A tree 80 to 100 ft high, with a trunk up to 3 ft in diameter, supporting a narrow roundish head of branches. Branchlets often becoming corky. In a young state the trees are pyramidal; winter buds and young shoots downy. Leaves oval to obovate, with an abrupt, slender point and an unequal, oblique base, 2 to 41⁄2 in. long, 11⁄4 to 23⁄4 in. wide, doubly toothed, glabrous, dark glossy green above, downy beneath; side veins in often over twenty pairs; stalk up to 1⁄4 in. long, sometimes partially covered by the overlapping bases of the blade. Flowers in racemes 1 to 2 in. long. Samaras oval, 1⁄2 to 3⁄4 in. long, downy all over as well as on the thickened margins, with a slight open notch at the apex, the two points erect.
A native of N. America from southeast Canada and New England west to Minnesota and Iowa, south to Tennessee. It produces a hard timber, whence ‘rock elm’, but is of no economic importance and grows slowly even in its native country. An example at Kew, although almost half-a-century old, measures only 38 × 13⁄4 ft (1970). The distinctive points of this species are the large, downy winter-buds, 1⁄4 or 3⁄8 in. long, the racemose inflorescence and the shallowly notched hairy fruits.
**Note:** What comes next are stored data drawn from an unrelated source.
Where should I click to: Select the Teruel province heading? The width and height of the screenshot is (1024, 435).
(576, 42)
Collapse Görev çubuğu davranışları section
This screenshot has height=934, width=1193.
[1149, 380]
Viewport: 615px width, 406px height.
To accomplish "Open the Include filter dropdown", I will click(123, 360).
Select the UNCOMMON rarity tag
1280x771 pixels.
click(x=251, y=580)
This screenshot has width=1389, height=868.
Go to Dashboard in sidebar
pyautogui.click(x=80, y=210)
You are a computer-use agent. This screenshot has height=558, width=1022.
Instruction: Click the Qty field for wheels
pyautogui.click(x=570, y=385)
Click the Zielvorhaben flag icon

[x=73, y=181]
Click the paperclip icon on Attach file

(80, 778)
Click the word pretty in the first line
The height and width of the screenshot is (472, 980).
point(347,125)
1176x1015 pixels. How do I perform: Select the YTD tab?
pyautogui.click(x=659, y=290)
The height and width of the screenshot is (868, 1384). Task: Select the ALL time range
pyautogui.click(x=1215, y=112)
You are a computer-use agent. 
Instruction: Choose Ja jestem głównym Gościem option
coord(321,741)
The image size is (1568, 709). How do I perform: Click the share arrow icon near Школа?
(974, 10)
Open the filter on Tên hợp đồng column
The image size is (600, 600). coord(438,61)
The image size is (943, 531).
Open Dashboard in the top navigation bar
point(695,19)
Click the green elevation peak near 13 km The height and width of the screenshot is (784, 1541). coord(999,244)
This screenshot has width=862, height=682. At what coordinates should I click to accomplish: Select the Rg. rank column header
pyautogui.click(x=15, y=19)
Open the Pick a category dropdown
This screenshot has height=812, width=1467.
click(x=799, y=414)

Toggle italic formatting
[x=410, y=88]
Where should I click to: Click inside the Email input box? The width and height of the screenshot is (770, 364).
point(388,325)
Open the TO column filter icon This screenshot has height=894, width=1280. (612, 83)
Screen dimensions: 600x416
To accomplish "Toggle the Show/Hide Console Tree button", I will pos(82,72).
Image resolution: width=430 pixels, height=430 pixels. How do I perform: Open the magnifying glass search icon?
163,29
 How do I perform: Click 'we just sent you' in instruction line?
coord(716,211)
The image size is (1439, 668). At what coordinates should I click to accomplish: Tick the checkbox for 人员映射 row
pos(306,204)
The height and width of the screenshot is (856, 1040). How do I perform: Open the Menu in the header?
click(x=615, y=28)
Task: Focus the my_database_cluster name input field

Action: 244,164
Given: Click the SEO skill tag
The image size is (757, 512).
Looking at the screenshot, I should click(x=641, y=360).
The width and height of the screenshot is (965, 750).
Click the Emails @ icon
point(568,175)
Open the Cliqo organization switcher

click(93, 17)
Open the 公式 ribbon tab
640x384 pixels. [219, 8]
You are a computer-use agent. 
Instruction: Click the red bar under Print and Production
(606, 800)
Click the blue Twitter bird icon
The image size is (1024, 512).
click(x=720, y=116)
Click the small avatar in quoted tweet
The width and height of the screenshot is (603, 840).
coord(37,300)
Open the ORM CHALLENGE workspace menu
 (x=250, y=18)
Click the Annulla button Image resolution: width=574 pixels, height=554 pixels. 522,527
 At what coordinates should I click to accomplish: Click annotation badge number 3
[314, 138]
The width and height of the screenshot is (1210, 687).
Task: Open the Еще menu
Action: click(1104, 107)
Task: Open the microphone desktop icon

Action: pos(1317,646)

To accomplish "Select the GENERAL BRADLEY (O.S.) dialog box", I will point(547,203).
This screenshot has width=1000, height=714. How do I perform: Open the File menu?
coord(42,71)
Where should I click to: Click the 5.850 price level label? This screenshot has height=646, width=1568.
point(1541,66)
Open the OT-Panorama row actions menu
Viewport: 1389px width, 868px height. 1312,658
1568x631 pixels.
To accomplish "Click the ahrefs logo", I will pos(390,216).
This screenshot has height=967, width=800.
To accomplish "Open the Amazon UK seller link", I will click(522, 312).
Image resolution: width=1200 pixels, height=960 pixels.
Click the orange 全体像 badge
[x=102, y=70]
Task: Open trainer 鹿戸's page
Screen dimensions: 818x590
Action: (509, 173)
U. alata Michx. Wahoo or Winged Elm. – Allied to U. thomasii, differing in its smaller stature, shorter almost sessile leaves (to 21⁄2 in. long) and the narrower ovate-lanceolate samaras. A native of the southern and southern-central USA, attaining its best development in the Mississippi delta. The twigs of this species soon develop a pair of opposite corky wings, though these are sometimes absent; in U. thomasii the cork appears later and is less regular. As in U. thomasii the leaves are downy beneath and the samaras downy on the surface and edge.
This elm is rare in Britain, where it has been confused with the corky-barked form of U. carpinifolia, which differs obviously in its inflorescences and samaras, and in having longer-stalked leaves glabrous beneath.